“The EU has made it clear that reducing our dependence on energy imports from Russia is an urgent imperative,” the European Union said in a statement.
The European Union announced on Friday that its embargo on Russian coal will take effect on August 10 “as planned” as proposed in its fifth package of restrictive measures against Russia over its brutal invasion of Ukraine. The EU has called on all member states to comply with the ban despite the ongoing energy crisis. “These sanctions will further increase economic pressure on the Kremlin and cripple its ability to finance the invasion of Ukraine,” the European Union said in a report.
European Commission spokesman Eric Mamer said separately at a press briefing that the ban on coal imports to Moscow was approved by the EU in April and will come into effect on August 10. “It is the end of the period for the import of Russian coal and no further exemption will apply,” he emphasized.
The EU has announced a ban on the import of “all forms of Russian coal”. This would affect almost a quarter of all Russian coal exports, representing a loss of revenue for Russia of around €8 billion per year, which could weaken its resolve in Ukraine.
Economic sanctions “cut even deeper” into the Russian economy
The coal ban is part of wider economic sanctions that “reach even deeper” into the Russian economy and was coordinated with international partners, according to the EU. In addition, the Commission and the European Economic Area (EEA) states have taken restrictive measures, such as the ban on Russian oil imports, and taken into account other economic impacts on the Russian Federation, as proposed by member states. The EU has released Russia from tax-exempt services and from specific payment channels, such as escrow accounts within the Escrow Wallet Service of individual EU countries.

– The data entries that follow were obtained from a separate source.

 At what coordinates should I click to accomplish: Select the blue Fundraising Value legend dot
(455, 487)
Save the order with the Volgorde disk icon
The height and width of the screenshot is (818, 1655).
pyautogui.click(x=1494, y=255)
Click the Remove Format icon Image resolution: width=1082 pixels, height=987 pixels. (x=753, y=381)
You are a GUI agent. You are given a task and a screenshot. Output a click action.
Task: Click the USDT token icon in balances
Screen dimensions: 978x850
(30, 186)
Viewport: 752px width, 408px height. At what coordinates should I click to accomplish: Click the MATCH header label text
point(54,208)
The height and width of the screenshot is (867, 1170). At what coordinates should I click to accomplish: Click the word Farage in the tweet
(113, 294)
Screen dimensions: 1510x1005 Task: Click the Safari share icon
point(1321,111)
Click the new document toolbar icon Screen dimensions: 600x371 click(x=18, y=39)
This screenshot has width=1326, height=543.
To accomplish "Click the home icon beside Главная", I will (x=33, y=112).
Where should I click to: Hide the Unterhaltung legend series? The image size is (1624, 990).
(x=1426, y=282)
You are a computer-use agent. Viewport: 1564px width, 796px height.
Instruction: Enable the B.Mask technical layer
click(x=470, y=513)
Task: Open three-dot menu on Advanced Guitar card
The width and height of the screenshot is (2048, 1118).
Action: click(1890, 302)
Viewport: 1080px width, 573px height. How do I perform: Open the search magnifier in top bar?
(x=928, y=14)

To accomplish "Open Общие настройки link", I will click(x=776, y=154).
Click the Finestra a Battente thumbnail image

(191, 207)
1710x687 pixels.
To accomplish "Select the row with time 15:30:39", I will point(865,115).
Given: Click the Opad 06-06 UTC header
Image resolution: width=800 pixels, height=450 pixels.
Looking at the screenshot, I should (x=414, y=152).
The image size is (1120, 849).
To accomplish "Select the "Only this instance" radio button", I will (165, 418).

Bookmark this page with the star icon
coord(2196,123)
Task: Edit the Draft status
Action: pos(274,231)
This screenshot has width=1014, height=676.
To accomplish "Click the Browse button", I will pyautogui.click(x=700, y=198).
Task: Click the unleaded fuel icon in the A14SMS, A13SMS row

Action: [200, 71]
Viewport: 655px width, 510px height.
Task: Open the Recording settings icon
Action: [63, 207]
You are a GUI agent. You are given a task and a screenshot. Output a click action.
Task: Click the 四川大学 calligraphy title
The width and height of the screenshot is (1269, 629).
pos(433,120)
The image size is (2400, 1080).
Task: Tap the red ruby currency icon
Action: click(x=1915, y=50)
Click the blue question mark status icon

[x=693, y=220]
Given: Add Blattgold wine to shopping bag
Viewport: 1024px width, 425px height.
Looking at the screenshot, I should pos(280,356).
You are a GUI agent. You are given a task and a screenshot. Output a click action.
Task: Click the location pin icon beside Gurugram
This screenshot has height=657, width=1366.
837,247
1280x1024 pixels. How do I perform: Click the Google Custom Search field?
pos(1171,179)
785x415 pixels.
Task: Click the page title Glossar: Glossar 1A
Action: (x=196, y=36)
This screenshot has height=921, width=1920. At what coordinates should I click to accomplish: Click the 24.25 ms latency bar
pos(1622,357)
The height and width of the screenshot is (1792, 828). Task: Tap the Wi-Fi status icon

The EU has also warned that members of the bloc face the risk of a complete cut-off in gas supplies from Russia due to the Kremlin’s weaponization of gas exports. With almost half of member states already affected by reduced supplies, the bloc called on countries to conserve energy to reduce both the risk and cost to Europe in the event of further or total disruption, thereby strengthening Europe’s energy resilience. The EU presented a new legislative instrument and the European Gas Demand Reduction Plan, which aims to reduce gas consumption in Europe by 15% by next spring. All consumers, public authorities, households, owners of public buildings, energy suppliers and industry have been advised to resort to strict measures to save gas.
Italy has launched an “operating thermostat” under a bill that limits air conditioning to limited use below 25C from next month to help the country avert a looming energy crisis exacerbated by Russia’s conflict in Ukraine. EU member states are developing “new” natural gas businesses and independent use of fossil fuels to reduce dependence on Russian energy.